======== Data supplied
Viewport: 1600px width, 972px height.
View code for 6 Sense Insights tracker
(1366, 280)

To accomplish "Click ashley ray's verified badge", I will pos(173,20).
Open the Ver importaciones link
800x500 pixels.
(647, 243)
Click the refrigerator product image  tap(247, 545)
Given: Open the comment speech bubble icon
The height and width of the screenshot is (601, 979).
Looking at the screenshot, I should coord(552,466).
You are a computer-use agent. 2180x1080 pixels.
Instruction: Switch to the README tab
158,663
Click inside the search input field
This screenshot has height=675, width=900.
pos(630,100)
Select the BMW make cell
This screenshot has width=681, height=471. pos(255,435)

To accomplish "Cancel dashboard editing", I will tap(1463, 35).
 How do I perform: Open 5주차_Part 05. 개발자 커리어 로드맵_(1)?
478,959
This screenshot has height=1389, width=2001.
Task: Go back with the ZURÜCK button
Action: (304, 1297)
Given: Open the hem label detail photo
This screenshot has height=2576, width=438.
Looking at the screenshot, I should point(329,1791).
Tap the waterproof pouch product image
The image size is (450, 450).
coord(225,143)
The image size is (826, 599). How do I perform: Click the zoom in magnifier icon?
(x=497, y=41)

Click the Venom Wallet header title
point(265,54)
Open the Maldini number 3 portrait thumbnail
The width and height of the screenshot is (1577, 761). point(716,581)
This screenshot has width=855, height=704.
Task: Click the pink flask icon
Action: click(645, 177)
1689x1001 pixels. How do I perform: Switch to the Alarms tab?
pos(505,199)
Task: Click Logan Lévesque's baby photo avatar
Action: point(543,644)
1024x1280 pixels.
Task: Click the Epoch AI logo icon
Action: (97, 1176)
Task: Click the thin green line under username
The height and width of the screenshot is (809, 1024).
================
Problem details => Please rewrite the data above as a numbered list, one line per item, and leave out the blank lines.

Result of this task =>
1. Viewport: 1600px width, 972px height.
2. View code for 6 Sense Insights tracker
3. (1366, 280)
4. To accomplish "Click ashley ray's verified badge", I will pos(173,20).
5. Open the Ver importaciones link
6. 800x500 pixels.
7. (647, 243)
8. Click the refrigerator product image  tap(247, 545)
9. Given: Open the comment speech bubble icon
10. The height and width of the screenshot is (601, 979).
11. Looking at the screenshot, I should coord(552,466).
12. You are a computer-use agent. 2180x1080 pixels.
13. Instruction: Switch to the README tab
14. 158,663
15. Click inside the search input field
16. This screenshot has height=675, width=900.
17. pos(630,100)
18. Select the BMW make cell
19. This screenshot has width=681, height=471. pos(255,435)
20. To accomplish "Cancel dashboard editing", I will tap(1463, 35).
21.  How do I perform: Open 5주차_Part 05. 개발자 커리어 로드맵_(1)?
22. 478,959
23. This screenshot has height=1389, width=2001.
24. Task: Go back with the ZURÜCK button
25. Action: (304, 1297)
26. Given: Open the hem label detail photo
27. This screenshot has height=2576, width=438.
28. Looking at the screenshot, I should point(329,1791).
29. Tap the waterproof pouch product image
30. The image size is (450, 450).
31. coord(225,143)
32. The image size is (826, 599). How do I perform: Click the zoom in magnifier icon?
33. (x=497, y=41)
34. Click the Venom Wallet header title
35. point(265,54)
36. Open the Maldini number 3 portrait thumbnail
37. The width and height of the screenshot is (1577, 761). point(716,581)
38. This screenshot has width=855, height=704.
39. Task: Click the pink flask icon
40. Action: click(645, 177)
41. 1689x1001 pixels. How do I perform: Switch to the Alarms tab?
42. pos(505,199)
43. Task: Click Logan Lévesque's baby photo avatar
44. Action: point(543,644)
45. 1024x1280 pixels.
46. Task: Click the Epoch AI logo icon
47. Action: (97, 1176)
48. Task: Click the thin green line under username
49. The height and width of the screenshot is (809, 1024).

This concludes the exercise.